Amazonia Negra - Marcela Bonfim / Amazônia Negra - Marcela Bonfim / Amazônia Negra
A mostra
Imagem: Marcela Bonfim / Amazônia Negra

"A fotografia é uma criação, mas é preciso ter consciência do que estamos enxergando, retratando. Exercer a fotografia dentro de um corpo negro é também desencarcerar a imagem negra que se tem na fotografia. Quando viajo para dar uma palestra como fotógrafa, ali um clique é feito. A Marcela fotógrafa. Mas quando saio dessa sala, vou pegar o avião e vou num duty-free, meu corpo é olhado de maneira diferente. Como um corpo suspeito. É desse tipo de encarceramento que estou falando, sabe? A imagem chega antes de mim, sou julgada antes mostrar quem sou. Não é a mesma relação que o branco tem ao chegar em determinados nos lugares, ocupar determinados espaços. É essa relação diferente que venho tentando criar com a imagem, com a fotografia, de consciência, e de dar dignidade."

Com a pandemia de Covid-19, que não só limitou a circulação de pessoas como fechou galerias, cinemas, teatros e outros espaços culturais, Marcela se prepara para uma atração do SESC, que fará uma live fotográfica cantada, com fotos da exposição "Amazônia Negra".
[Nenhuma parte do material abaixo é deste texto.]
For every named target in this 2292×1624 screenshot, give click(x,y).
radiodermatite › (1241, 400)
Barbadiana Ursula Maloney clicada pela fotógrafa Marcela Bonfim para o projeto - Marcela Bonfim - Marcela Bonfim
Barbadiana Ursula Maloney clicada pela fotógrafa Marcela Bonfim
Imagem: Marcela Bonfim

Em Rondônia, quando descobriu sua habilidade na fotografia, a economista também encontrou a potência de sua voz e escrita. Como cantora e escritora, ela se prepara para lançar o primeiro livro, "As imagens invisíveis da cor", no qual vai contar todo o processo particular de reconhecimento de uma Amazônia destituída da sua própria imagem e existência. Além disso, Marcela foi selecionada em um projeto do Itaú com uma poesia refletindo sobre os aspectos da pandemia em sua vida.
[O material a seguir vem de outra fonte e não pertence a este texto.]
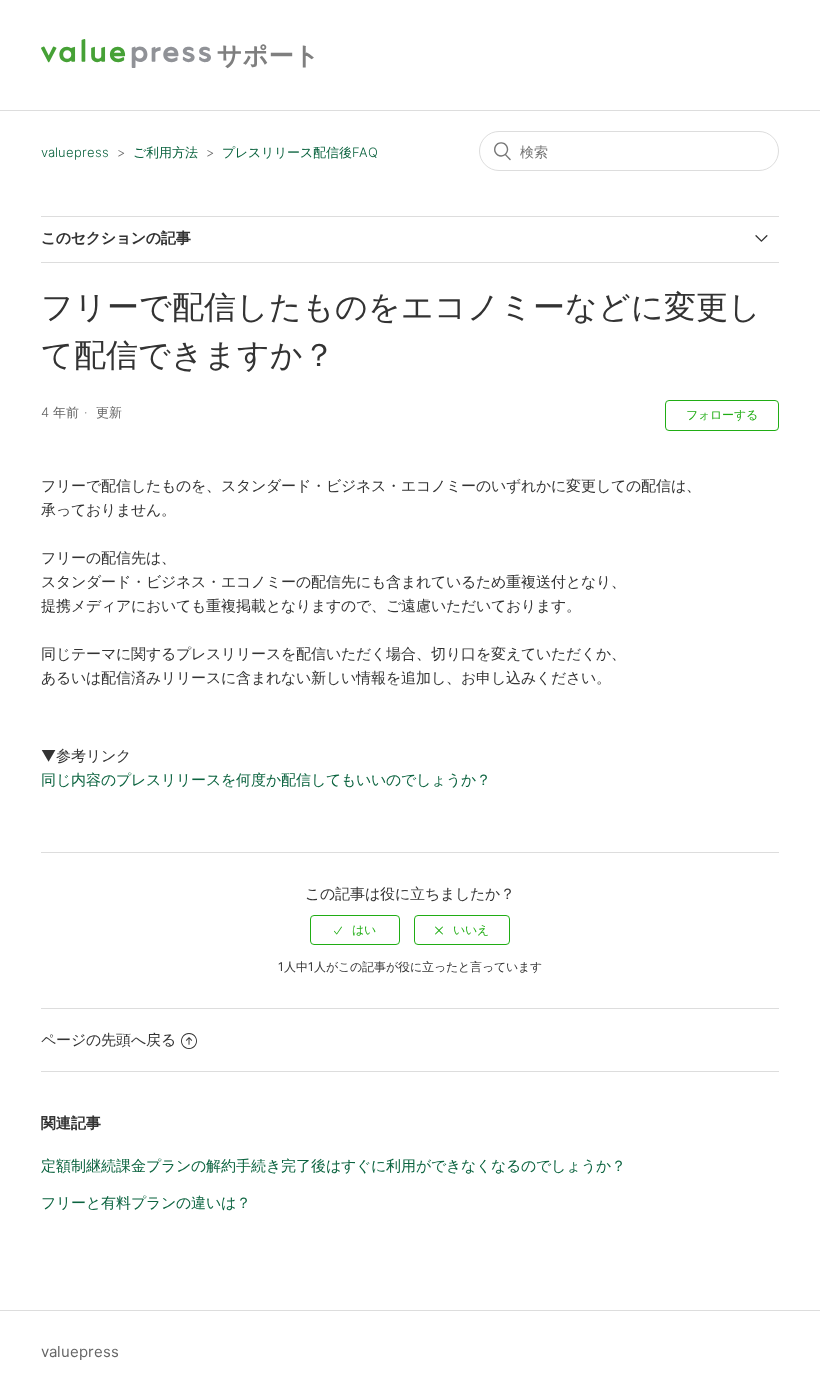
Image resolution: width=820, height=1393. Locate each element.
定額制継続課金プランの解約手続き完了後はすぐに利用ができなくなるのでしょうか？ (333, 1165)
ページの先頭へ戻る (108, 1039)
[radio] (355, 930)
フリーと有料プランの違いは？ (146, 1202)
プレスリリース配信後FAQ (300, 152)
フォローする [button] (722, 414)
Ao negro, uma poesia: escravidão, capitalismo, pandemias
Ao negro, outra uma poesia: navio, escuridão, sem direito a despedidas mar adentro se foi
Ao negro, mais essa poesia: muitos que passaram, sequer enxergaram a luz do dia
Ao negro, mais essa poesia: será o fim dos tempos ou mais um meio de morte a cada dia?
Ao negro, uma última poesia: depois que tudo passar, o que será da pele escura já que acharam que era dia?
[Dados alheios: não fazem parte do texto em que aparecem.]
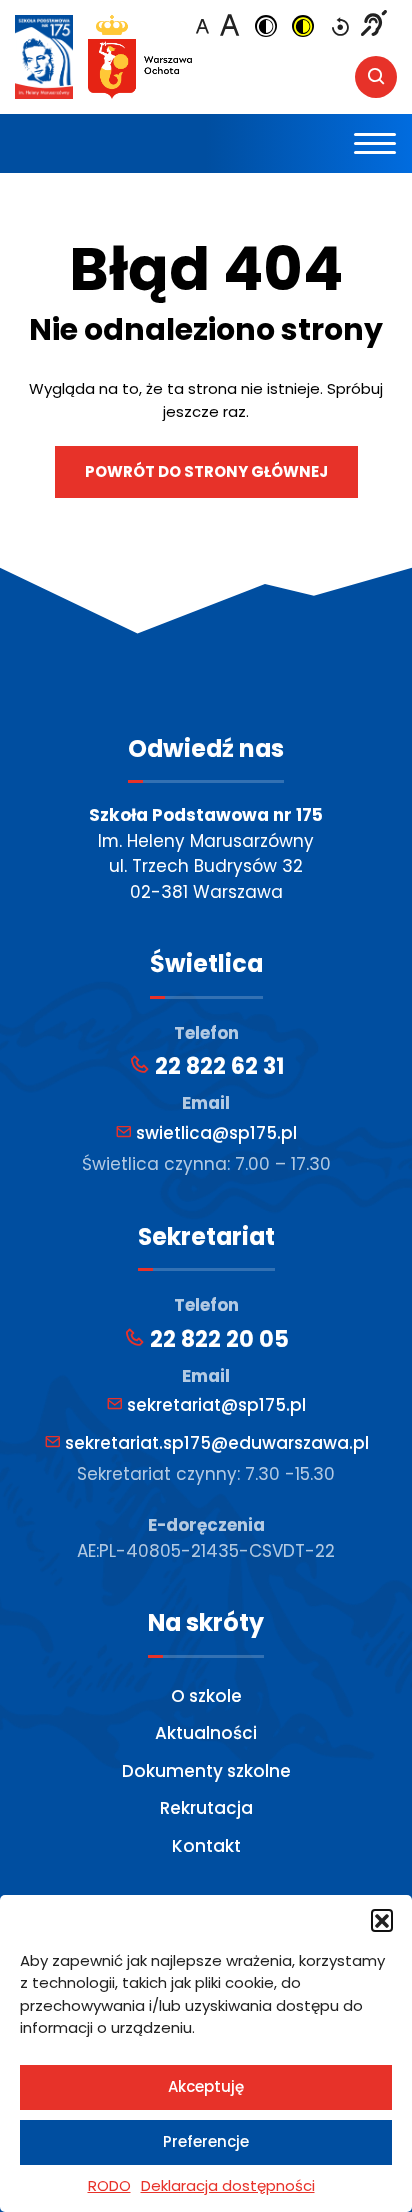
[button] (382, 1920)
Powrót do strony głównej (206, 471)
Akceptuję (206, 2086)
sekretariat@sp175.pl (214, 1405)
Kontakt (206, 1846)
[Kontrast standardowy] (340, 28)
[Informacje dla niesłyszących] (374, 26)
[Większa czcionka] (229, 25)
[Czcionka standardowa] (202, 28)
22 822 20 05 (217, 1339)
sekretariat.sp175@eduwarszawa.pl (215, 1443)
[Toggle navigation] (375, 143)
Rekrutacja (206, 1808)
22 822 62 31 (217, 1066)
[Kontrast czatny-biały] (266, 28)
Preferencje (206, 2141)
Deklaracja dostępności (228, 2185)
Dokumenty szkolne (206, 1771)
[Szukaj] (376, 77)
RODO (109, 2185)
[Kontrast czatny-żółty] (303, 28)
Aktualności (206, 1733)
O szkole (206, 1696)
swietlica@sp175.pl (214, 1133)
Para quem costumava perambular pela cidade registrando cenas do cotidiano, de repente se deparar com tudo fechado foi um período de difícil adaptação. Mas, graças a arte, a escrita, Marcela vem encontrando um caminho para se expressar além das imagens que revela. Ao fim da entrevista, a fotógrafa e escritora faz questão de ressaltar mais uma vez sua gratidão por Rondônia, que lhe tirou das sombras.

"Rondônia não só me recebeu, como me acolheu. Aqui, meu corpo é político. E meu primeiro clique, quem deu, foi Rondônia. Foi como se o estado tivesse me falado, depois de tudo que eu tinha enfrentado em São Paulo: "Olha aqui, garota: levanta a cabeça igual Barbadiana."